CYBERSPACE – When the malware known as Zeus first reared its ugly, keystroke-logging, form-grabbing head over 10 years ago, it was used to target a variety of government and corporate entities, including the U.S. Department of Transportation, the massive consulting firm Booz Allen Hamilton and satellite provider Hughes Network Systems.
Just over two years ago, a new variant of Zeus emerged which was used to target banking, which was referred to as “Panda Banker” and “ZeuS Panda.” Spread through a variety of vectors, including word document macros, phishing emails and drive-by downloads, Panda Banker quickly insinuated itself into networks across the globe.
While Panda initially was used to target financial services and service providers almost exclusively, researchers from F5 Labs recently observed an expansion in Panda’s targets, which now include social media platforms, cryptocurrency exchanges and adult websites.
“Panda is still primarily focused on targeting global financial services, but following the worldwide cryptocurrency hype, it has expanded its targets to online cryptocurrency exchanges and brokerage services,” F5 researcher Doron Voolf wrote in his analysis of the malware. “Social media, search, email, and adult sites are also being targeted by Panda.”
F5 looked at four Panda campaigns active between February and May, with three of the May campaigns still active at this time. Voolf wrote that all the campaigns in may targeted the same social media, search, email, ecommerce, and tech providers.
Voolf observed that the expansion of Panda’s targets to the adult market should not come as a shock, given the popularity of online porn.
“Adult sites were also targeted by Panda in May,” Voolf wrote. “We have been seeing an expansion of banking trojan targets into other industries that collect payment information and other forms of personally identifiable information (PII), so this behavior is not surprising given the size of the adult industry and potential revenue generation for fraudsters.”
In the February Panda campaign analyzed by F5, which Voolf has dubbed the “Onore2 campaign” after the botnet used to drive the campaign, the exploit leveraged the same forms of attack which have always been associated with Zeus, including keystroke logging, clipboard pastes, web injects, screen shots of user activity and exploits to the Virtual Network Computing (VNC) desktop sharing system.
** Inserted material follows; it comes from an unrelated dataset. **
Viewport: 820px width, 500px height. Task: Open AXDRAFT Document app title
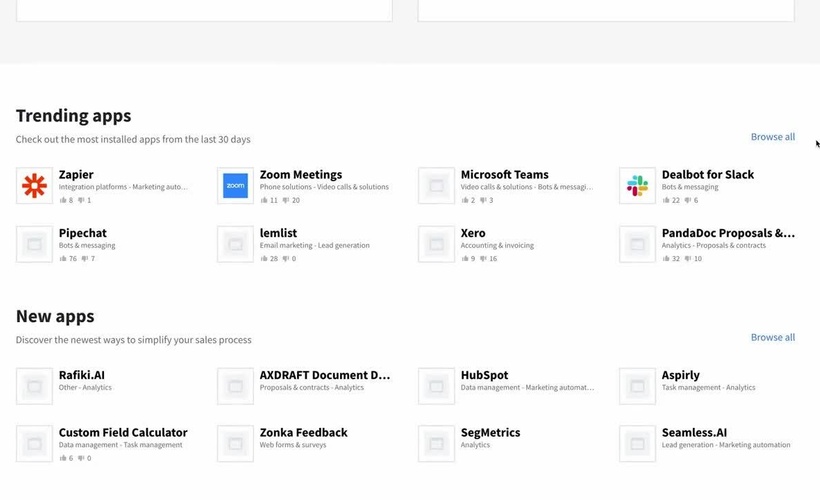point(324,375)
“The Onore2 campaign targeted two industries: financial services and cryptocurrency sites,” Voolf observed. “The majority of the targets were financial services sites in Italy at 51%, followed closely by cryptocurrency targets used worldwide at 49%.”
Pornhub was among the targets of the May Panda campaign Voolf researched – but the massive porn site was in good company, underscoring the fact the issue isn’t that Pornhub is particularly vulnerable, or lax in its security. Rather, the site is always a likely target of malware campaigns, simply because of its popularity and profile.
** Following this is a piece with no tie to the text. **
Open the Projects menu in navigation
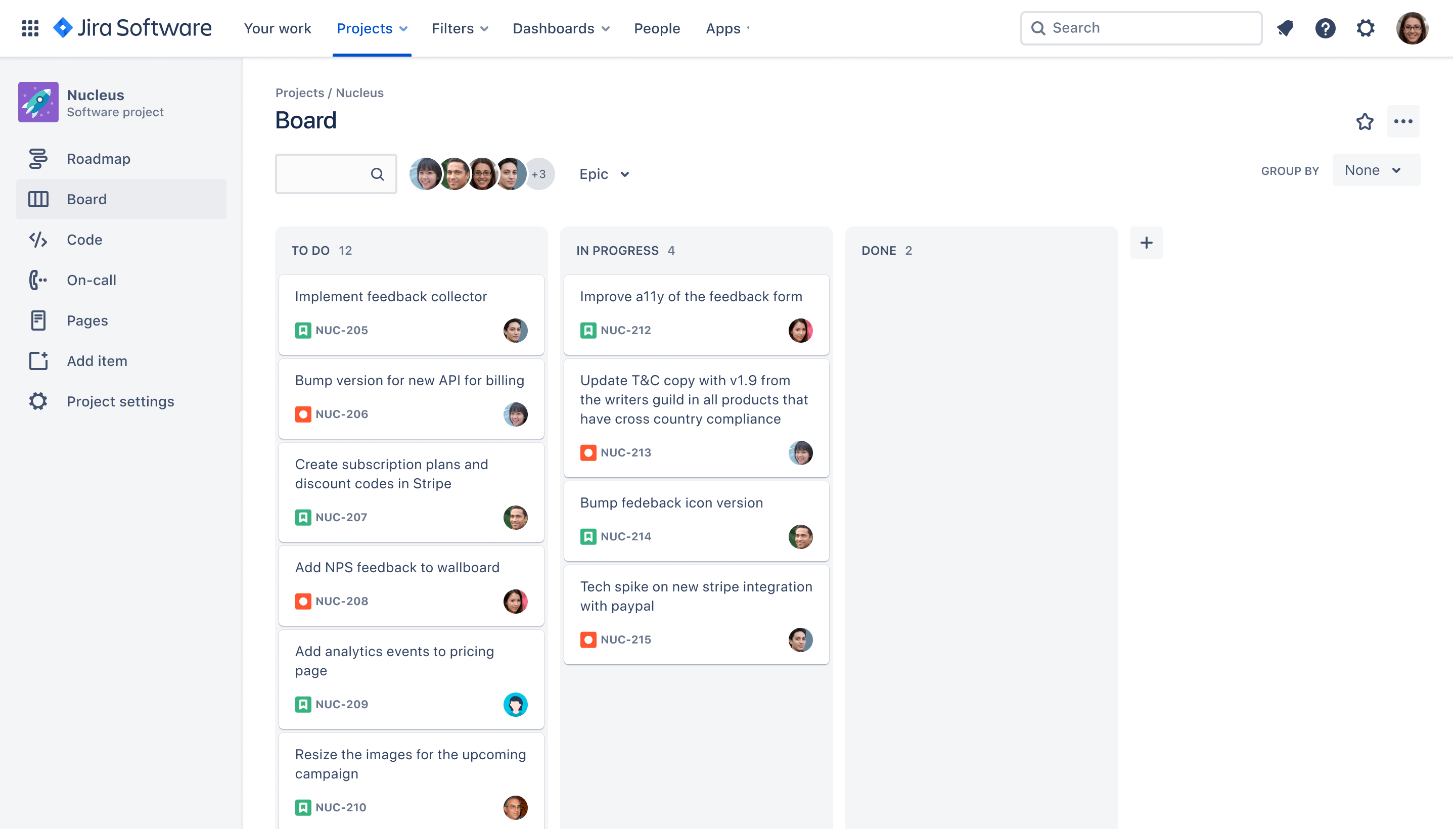1456x829 pixels. click(372, 28)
In addition to Pornhub, other targets of the May campaign (“2.6.8” – again named for the botnet which drove it) include “the ecommerce giant Amazon; entertainment platform Youtube; Microsoft.com, Live.com, Yahoo.com, Google.com, likely targeting email accounts; the social media leaders Facebook and Twitter; as well as a Japanese adult site Dmm.co.”
As has always been the case, the only defense businesses have against exploits of this sort is to stay on top of common points of vulnerability in their networks and following the advice and best practices recommended by cybersecurity experts. While researchers like Voolf can track and analyze the threats, it’s still up to individual businesses (and consumers) to protect themselves by way of constant vigilance.
“We will continue to look for patterns by monitoring this activity and the networks and services from which they are choosing to launch their activities,” Voolf said. “In the meantime, we highly recommend all businesses maintain up-to-date patches on endpoints and ensure AV controls are continuously updated so their systems don’t get infected with this malware. To protect your business from infected consumers that cause costly fraud investigations, monetary returns, and so on, we recommend instituting advanced web fraud protections because this customized security control is not just for banks anymore!”